EXERCISE AIM: Rewrite the Nigeria poverty text starting at "NECA’s report says" and ending at "around the world.", substituting "residents" for "citizens".

TEXT:
####################
There are indications that Nigeria’s poverty level may have further deteriorated as the latest reports of the Nigeria Employers Consultative Association (NECA) shows a 10 percentage point rise in the number of the extreme poor in the country against the 2019 report of the National Bureau of Statistics (NBS).
NECA’s report says that the number of citizens in extreme poverty now stands at an estimated 102 million, representing 50 per cent of the Nigeria’s estimated population of about 205 million, as against the 40 per cent reported by NBS in October last year. This comes at the backdrop of the World Bank forecast that global extreme poverty is expected to rise in 2020 for the first time in over 20 years as the disruption of the COVID-19 pandemic compounds the forces of conflict and climate change, which were already slowing down progress in poverty reduction efforts around the world.
The data obtained from NECA revealed that the total number of people living in extreme poverty in Nigeria now stands at 15 percent of the total number of people living in extreme poverty world-wide. In the latest annual report of NECA, its Acting President, Taiwo Adeniyi, said: “With COVID-19, the figure could only be imagined. It is practically impossible to separate unemployment from poverty. The longer people stay out of employment or any reasonable means of income, the higher the rate of poverty. “Two years after it was reported that Nigeria had surpassed India as the nation with the highest number of people living in extreme poverty across the world, the country’s poverty ranking continues to surge.”
Adeniyi stated further: “The World Poverty Clock, a web tool based on World Data Lab’s global poverty model, estimated in June 2018 that 86.9 million Nigerians are living on less than $1.90 a day. That number has increased by over 15 million in the past two years, according to new figures published by World Data Lab on May 26, 2020.”
The NBS in a report about poverty and inequality from September 2018 to October 2019, had said 40 per cent of people in the continent’s most populous country live below its poverty line of N137,430 ($381.75) a year. It said that represents 82.9 million people. “In Nigeria, 40.1 per cent of total population was classified as poor. In other words, on average, four out of 10 individuals in Nigeria has real per capita expenditures below N137,430 ($352) per year,” it added.
The NBS said it did not include Borno, the state worst hit by the decade-long Boko Haram armed uprising, because many areas there were not safe to reach. According to the report, 52 per cent of people in rural areas live in poverty, compared with 18 per cent in urban parts of the country. It stated: “The highest poverty levels were in the northwest state of Sokoto, where 87.7 per cent of people live under the poverty line compared with 4.5 per cent in commercial hub Lagos state, which had the lowest rate.”
The World Bank also noted that poverty reduction has suffered its worst setback in decades, after nearly a quarter century of steady global declines in extreme poverty. Specifically, the World Bank estimated that the COVID-19 pandemic would push an additional 88 million to 115 million people into extreme poverty this year, with the total rising to as many as 150 million by 2021, depending on the severity of the economic contraction. It stated this in its biennial ‘Poverty and Shared Prosperity Report,’ released ahead of the 2020 virtual Annual Meetings of the World Bank and the International Monetary Fund (IMF).
The bank had in June, predicted that there would be 95.7 million Nigerians living below the poverty line by 2022, due to the impact of the virus. It defined extreme poverty as living on less than $1.90 a day, adding that it was likely to affect between 9.1 per cent and 9.4 per cent of the world’s population in 2020. The report also finds that “many of the new poor will be in countries that already have high poverty rates. A number of middle-income countries will see significant numbers of people slip below the extreme poverty line. About 82 per cent of the total will be in middle-income countries, the report estimates.”
####################
DATASET CONTENT:
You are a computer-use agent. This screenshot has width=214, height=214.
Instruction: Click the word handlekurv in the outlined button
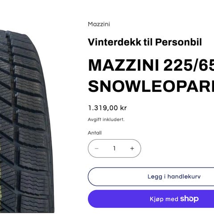[184, 177]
####################
SOLVED PROBLEM:
NECA’s report says that the number of residents in extreme poverty now stands at an estimated 102 million, representing 50 per cent of the Nigeria’s estimated population of about 205 million, as against the 40 per cent reported by NBS in October last year. This comes at the backdrop of the World Bank forecast that global extreme poverty is expected to rise in 2020 for the first time in over 20 years as the disruption of the COVID-19 pandemic compounds the forces of conflict and climate change, which were already slowing down progress in poverty reduction efforts around the world.